Bone edema scored on magnetic resonance imaging scans of the dominant carpus at presentation predicts radiographic joint damage of the hands and feet six years later in patients with rheumatoid arthritis
Article first published online: 2 JUL 2003
Copyright © 2003 by the American College of Rheumatology
Arthritis & Rheumatism
Volume 48, Issue 7, pages 1814–1827, July 2003
How to Cite
McQueen, F. M., Benton, N., Perry, D., Crabbe, J., Robinson, E., Yeoman, S., McLean, L. and Stewart, N. (2003), Bone edema scored on magnetic resonance imaging scans of the dominant carpus at presentation predicts radiographic joint damage of the hands and feet six years later in patients with rheumatoid arthritis. Arthritis & Rheumatism, 48: 1814–1827. doi: 10.1002/art.11162
- Issue published online: 2 JUL 2003
- Article first published online: 2 JUL 2003
- Manuscript Accepted: 12 MAR 2003
- Manuscript Received: 25 NOV 2002
- Health Research Council of New Zealand
- Arthritis Foundation of New Zealand
- Auckland Medical Research Foundation
- Lotteries Health, New Zealand
- Auckland Radiology Group
Magnetic resonance imaging (MRI) is capable of revealing synovitis and tendinitis in early rheumatoid arthritis (RA), as well as bone edema and erosion.
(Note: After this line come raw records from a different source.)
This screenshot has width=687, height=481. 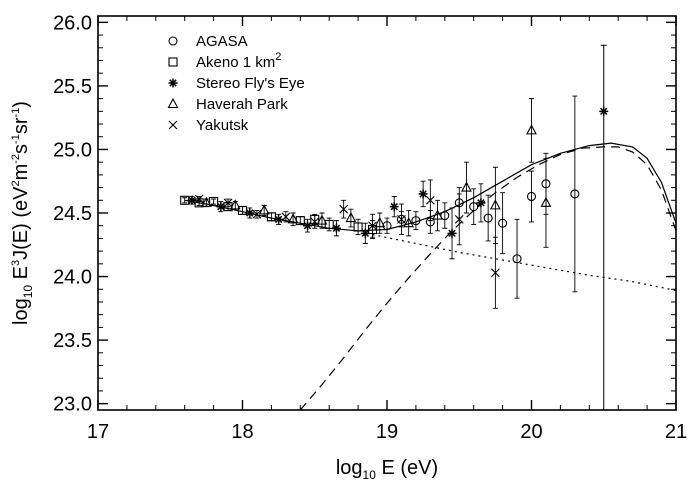 I want to click on y-tick-label: 25.5, so click(x=72, y=87).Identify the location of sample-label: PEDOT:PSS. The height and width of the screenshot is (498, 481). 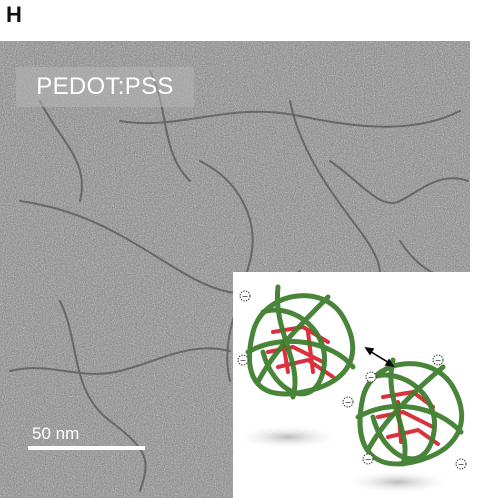
(105, 87).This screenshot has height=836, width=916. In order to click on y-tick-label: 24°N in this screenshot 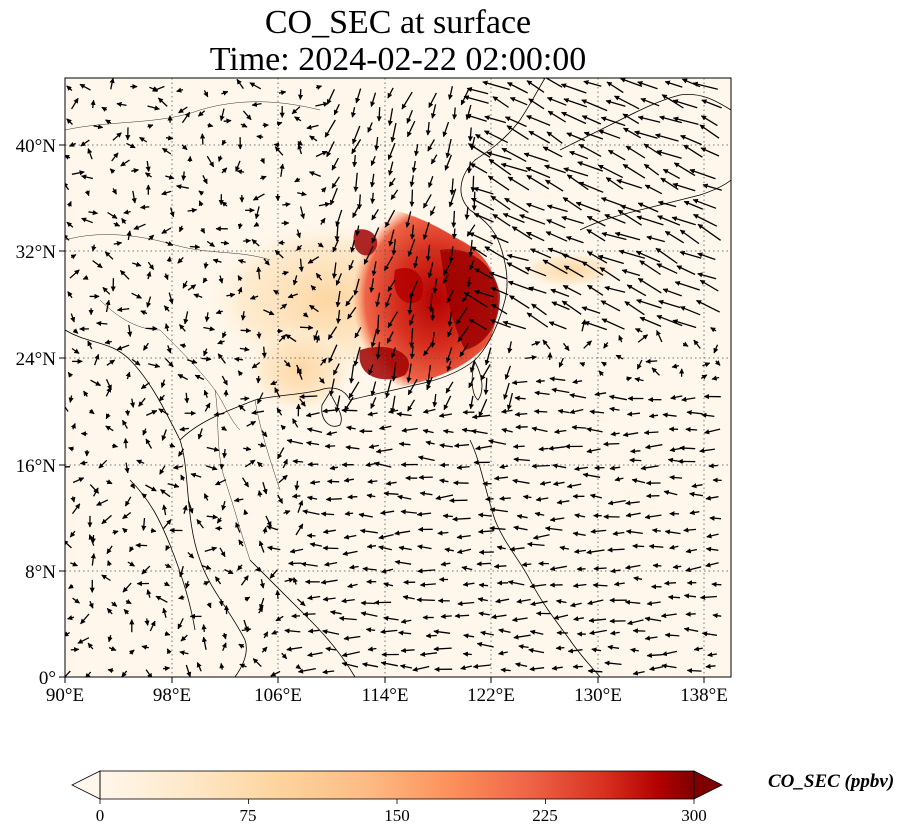, I will do `click(36, 360)`.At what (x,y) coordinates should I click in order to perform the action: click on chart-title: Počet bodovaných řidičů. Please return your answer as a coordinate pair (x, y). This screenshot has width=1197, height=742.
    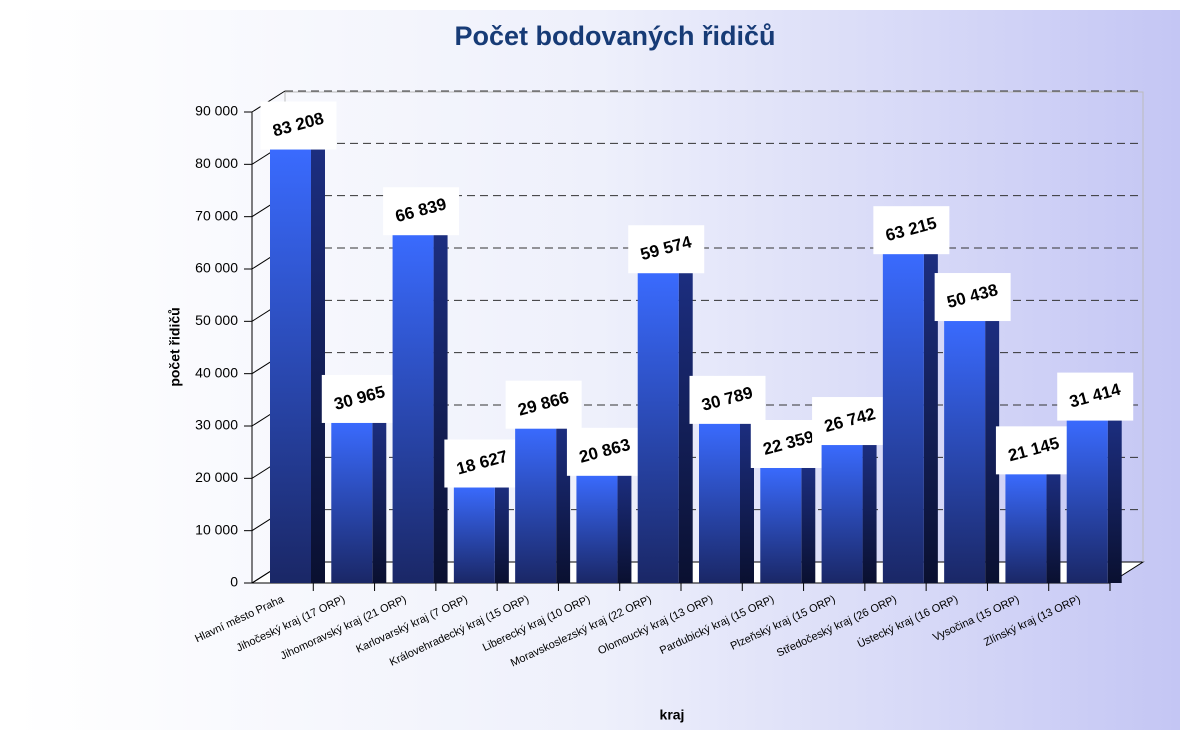
    Looking at the image, I should click on (614, 36). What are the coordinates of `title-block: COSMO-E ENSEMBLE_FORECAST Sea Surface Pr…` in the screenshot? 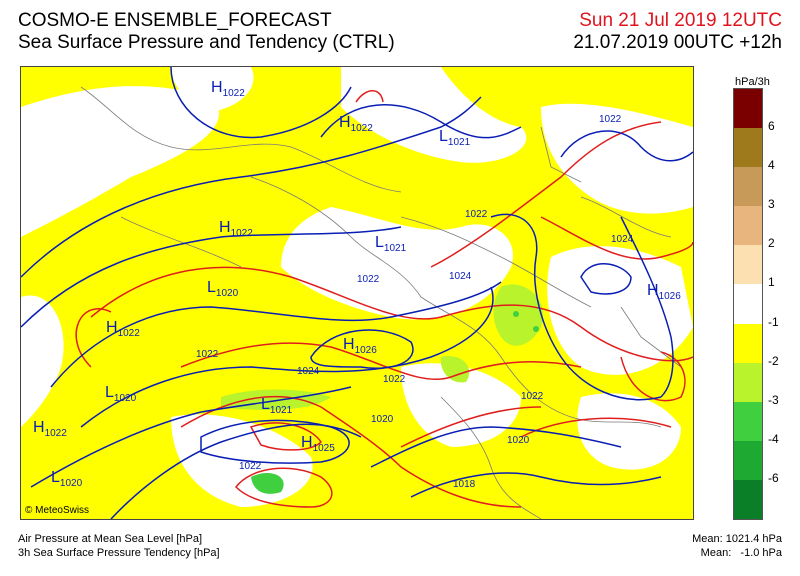 It's located at (206, 32).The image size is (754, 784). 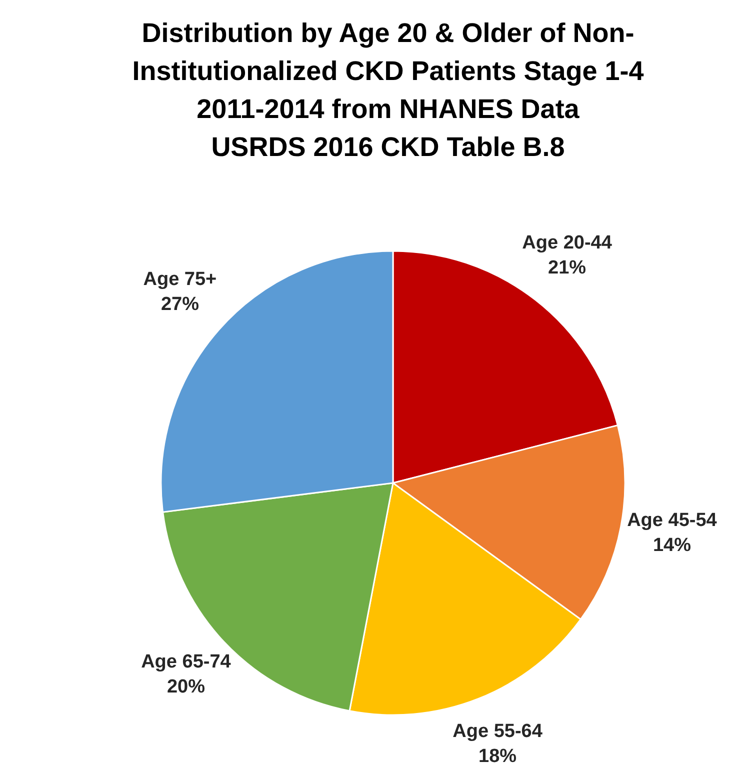 I want to click on slice-label: Age 45-54, so click(x=672, y=521).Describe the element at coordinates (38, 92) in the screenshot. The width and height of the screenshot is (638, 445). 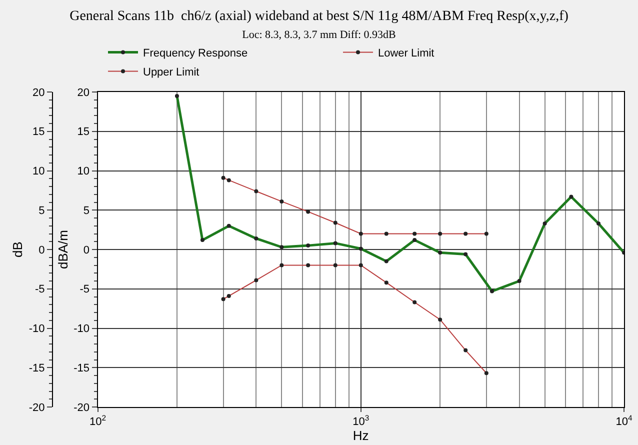
I see `y2-tick-label: 20` at that location.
These features are visible before radiographic joint damage occurs. We sought to examine whether MRI of one body region (the wrist) can be used to predict whole-body radiography scores reflecting joint damage at 6 years.
We conducted a 6-year prospective study of a cohort of patients who fulfilled the criteria for RA at presentation, using clinical parameters, radiographs, and MRI scans of the dominant wrist. Of the 42 patients enrolled at baseline, full MRI, radiographic, and clinical data were available for 31 at 6-year followup. MRI scans were scored by 2 radiologists, using a validated scoring system. Radiographs of the hands and feet were graded using the modified Sharp scoring method. MRI and radiography scores obtained at baseline and 6 years were compared, and baseline MRI scores were examined for their ability to predict radiographic outcome at 6 years.
At 6 years, the total Sharp score correlated significantly with the total MRI score and the MRI erosion score (r = 0.81, P < 0.0001 and r = 0.79, P < 0.0001, respectively). The 6-year Sharp score also correlated with the baseline total MRI and MRI erosion scores (r = 0.56, P < 0.0001 and r = 0.33, P = 0.03, respectively). MRI synovitis and bone edema scores remained constant for the group as a whole over 6 years, but bone erosion scores progressed (P = 0.0001), consistent with radiographic deterioration. Erosions on 6-year MRI scans were frequently preceded by MRI bone edema at baseline (odds ratio 6.5, 95% confidence interval 2.78–18.1). Regression models indicated that the baseline MRI bone edema score was predictive of the 6-year total Sharp score (P = 0.01), as was the C-reactive protein (CRP) level (P = 0.0002). Neither shared epitope status nor swollen or tender joint counts predicted radiographic outcome in this cohort. A model incorporating baseline MRI scores for erosion, bone edema, synovitis, and tendinitis plus the CRP level and the erythrocyte sedimentation rate explained 59% of the variance in the 6-year total Sharp score (R2 = 0.59, adjusted R2 = 0.44).
MRI scans performed at the first presentation of RA can be used to help predict future radiographic damage, allowing disease-modifying therapy to be targeted to patients with aggressive disease.